1. Adopt Practices from Lean Manufacturing
Lean manufacturing is a unique approach to doing business for companies that have production facilities either next to their offices or separate to them.
Traditionally, companies would produce products, market them and hope they sold well. They’d have to guess how much demand there would be and produce a large enough batch to not run out of supplies because creating a new batch of goods wasn’t something they could turnaround overnight.
With more efficient production technologies, robotics and computerized design, it’s now possible to run off small production batches and still get economies of scale. The concept of lean manufacturing was first developed in the automotive industry in response to car dealerships having stock of vehicles that weren’t selling and production not being responsive enough to customer demand for hot car models.
Using lean manufacturing, the supply chain is managed to only keep parts for a small time and to produce goods based on current orders.
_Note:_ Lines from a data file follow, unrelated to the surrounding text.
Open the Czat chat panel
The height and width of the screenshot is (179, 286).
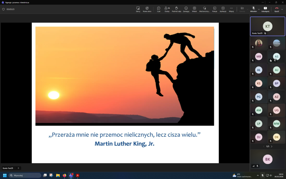tap(158, 9)
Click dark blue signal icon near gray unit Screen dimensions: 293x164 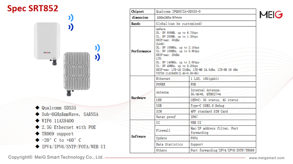click(x=97, y=57)
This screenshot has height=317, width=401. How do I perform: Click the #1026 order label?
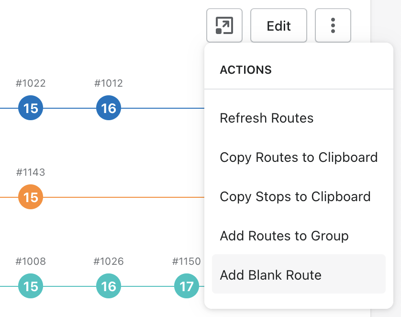coord(109,261)
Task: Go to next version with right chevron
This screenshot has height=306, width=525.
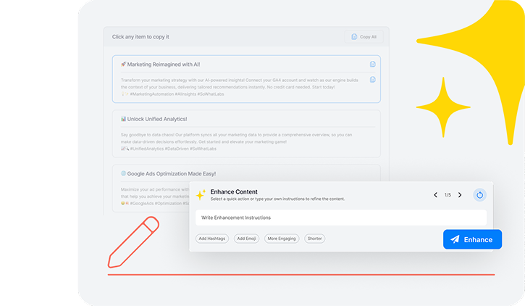Action: pyautogui.click(x=460, y=195)
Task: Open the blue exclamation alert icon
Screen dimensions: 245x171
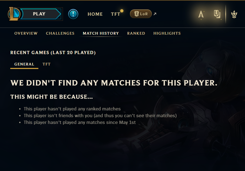Action: click(x=73, y=14)
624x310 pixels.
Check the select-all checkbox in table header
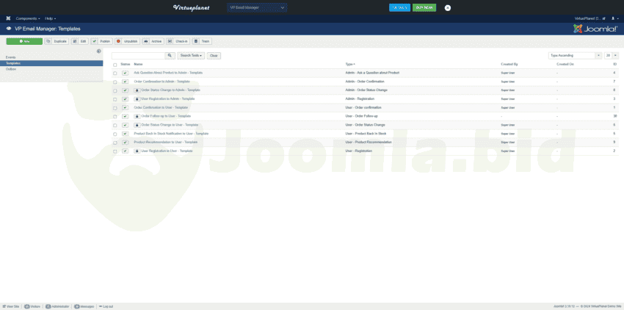click(x=115, y=65)
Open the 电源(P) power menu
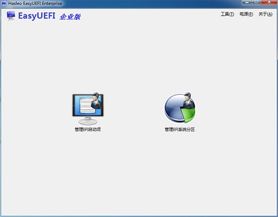 [246, 14]
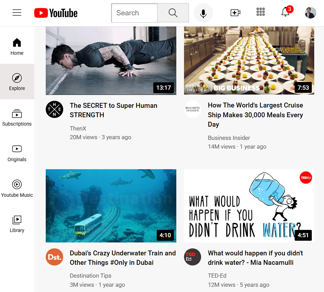Open notifications bell with 3 alerts
324x292 pixels.
point(285,12)
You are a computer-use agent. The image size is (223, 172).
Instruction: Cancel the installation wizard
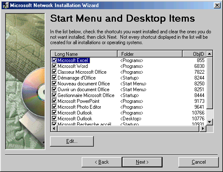pos(198,162)
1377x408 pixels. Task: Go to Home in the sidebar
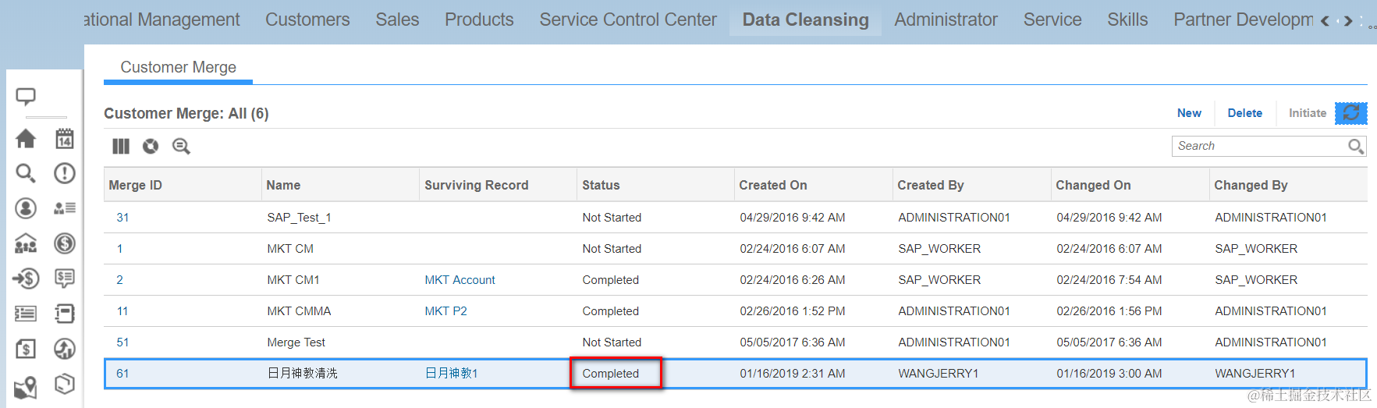click(26, 139)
Doing so takes guesswork out of the equation with sales staff able to promote the most popular products and know they can be turned out quickly. To learn how to bring this to your company, having a staff member study for a lean manufacturing certification will begin to bring this modern approach in-house.
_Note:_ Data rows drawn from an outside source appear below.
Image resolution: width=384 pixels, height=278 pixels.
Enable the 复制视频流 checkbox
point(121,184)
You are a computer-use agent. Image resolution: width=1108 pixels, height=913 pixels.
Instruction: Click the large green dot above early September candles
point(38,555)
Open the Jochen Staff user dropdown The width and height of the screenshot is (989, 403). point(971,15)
2. Run with Just Enough Staff (and Flexible Arrangements for More)
Another way to be efficient is with the workforce.
The need to keep too many people on permanently in a seasonal business where product or services wax and wane with demand is hugely expensive. By taking the approach of being more flexible with staffing rather than believing that people sitting in chairs equals productivity, it’s possible to reduce the full-time workforce.
Instead, flexible contract durations, part-time workers and people happy to provide cover during busy periods for extra money all provide ways to reduce the payroll expense.
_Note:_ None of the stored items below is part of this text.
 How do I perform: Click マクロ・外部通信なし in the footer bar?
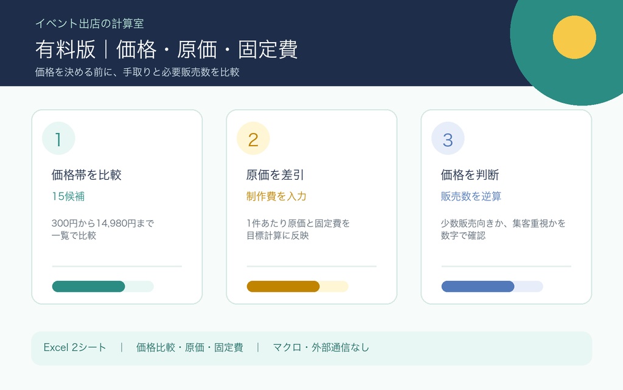(321, 347)
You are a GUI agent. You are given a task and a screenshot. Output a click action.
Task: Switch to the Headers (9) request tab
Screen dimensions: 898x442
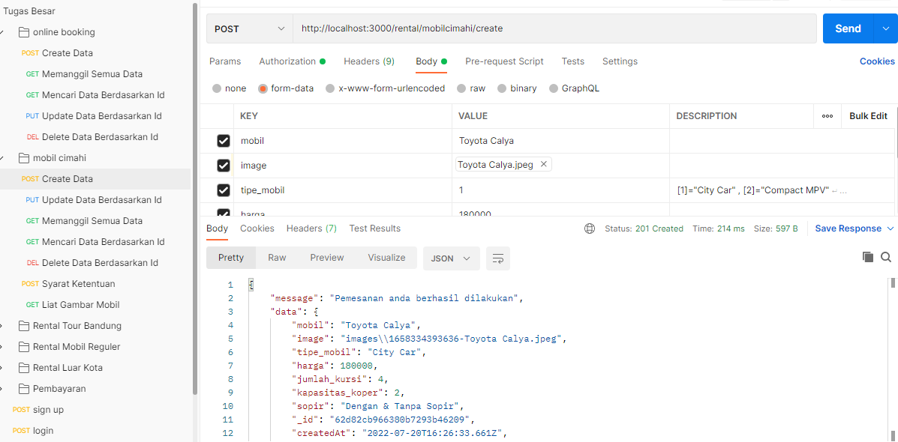[368, 61]

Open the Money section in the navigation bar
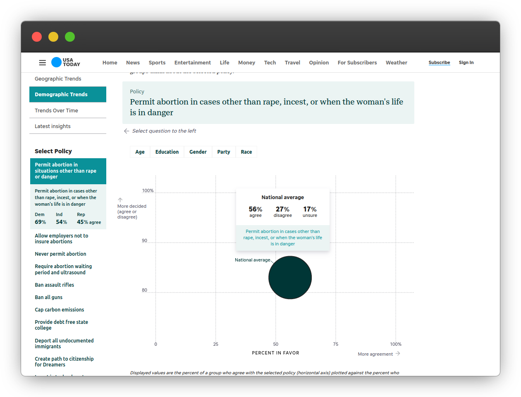coord(246,62)
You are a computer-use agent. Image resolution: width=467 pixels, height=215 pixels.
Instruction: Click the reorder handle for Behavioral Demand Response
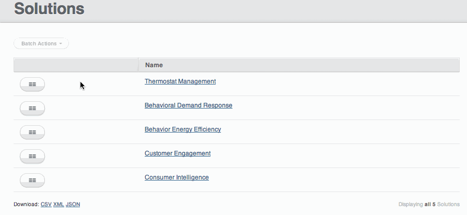click(32, 108)
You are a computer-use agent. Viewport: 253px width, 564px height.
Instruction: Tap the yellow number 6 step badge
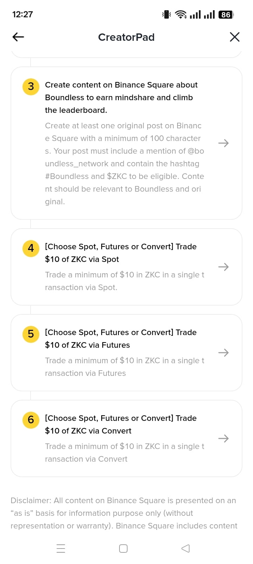(31, 420)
Even if your business is not a seasonal one, there are still steps to take such as multi-skilling staff to cover absences, maternity leave and other changes in staffing. Having one desk for two part-time workers who have shifts in the early morning or later office hours also reduces the office footprint too.
3. Manage Business Expenses Across the Board (Not Just in Manufacturing)
While managing the supply chain, production, equipment and staffing costs within a manufacturing plant and warehouse is certainly worth doing, that’s not the only area that a company can optimize for efficiency.
o Office Supplies
Cutting the cost of supplies, including consumables that are needed by the company, is surprisingly easy. Rather than buying them at convenient places when stock runs short, an office manager can take this responsibility on to avoid this situation. Orders can then be centralized to one or two main suppliers that offer better prices or discounts for loyalty and quick payment of their outstanding invoices.
o IT Hardware
Information technology expenses is another area where some optimizing is in order. This is because different departments will often come up with their own solution if purchasing is not controlled centrally. This applies not only to the procurement of new laptops and desktop PCs but also software too.
o Software, Subscriptions and Licenses
Software has changed from being a boxed package or license bought in packs for companies to something that’s predominately purchased online.
Switching to subscriptions and licenses for Office 365 instead of the traditional Microsoft Office suite is simpler to manage. Similarly, some solutions are now free, such as Google Sheets for spreadsheets to share with other work colleagues in real-time, and others use the Software-as-a-Service model.
4. Use Third Party Service Providers to Reduce Internal Complexities
Shifting from trying to do everything internally to using third party service providers has previously made some companies uncomfortable. Usually, this has been due to a lack of trust in the service level they will receive. However, this really is something that business owners and managers have to get over.
Sometimes, it just doesn’t make sense to have a department for everything. For instance, is it sensible to try and replicate what a digital marketing agency provides to clients? They offer services like search engine optimization, social media management, design materials, brand management and more. Can your team possess the depth of knowledge of how Google has developed, how search has grown and how companies must change with it? Will the latest techniques be known to your internal team and if not, how can they get up to speed and stay current?
Depending on the field, it often isn’t sensible to have departments that provide specialized services internally. Sometimes, going outside the company secures higher service levels, a point that’s often lost with business owners who won’t relinquish control in any area.
5. Giving the Employees More Time Off or Break Times
Pushing staff too hard usually has a deleterious effect on efficiency. It may work in the short-term, but soon enough, everyone is just exhausted. Mistakes will then creep in, leading to further problems.
A better approach is to give the employees more time to rest and recuperate rather than running them ragged. This can include vacation time or more frequent breaks without interruptions for matters that could have waited. This way, staff can put in a full effort in when they’re working and have a better life balance overall. Efficient performance within a team is not possible if everyone is burning out. This is useful to remember.
More efficiently run companies are better positioned to take advantage of a changing market and new opportunities that are spotted. When running leaner and at a lower operating cost, the business can get the jump on competitors delivering improved results which subsequently fall to the bottom-line.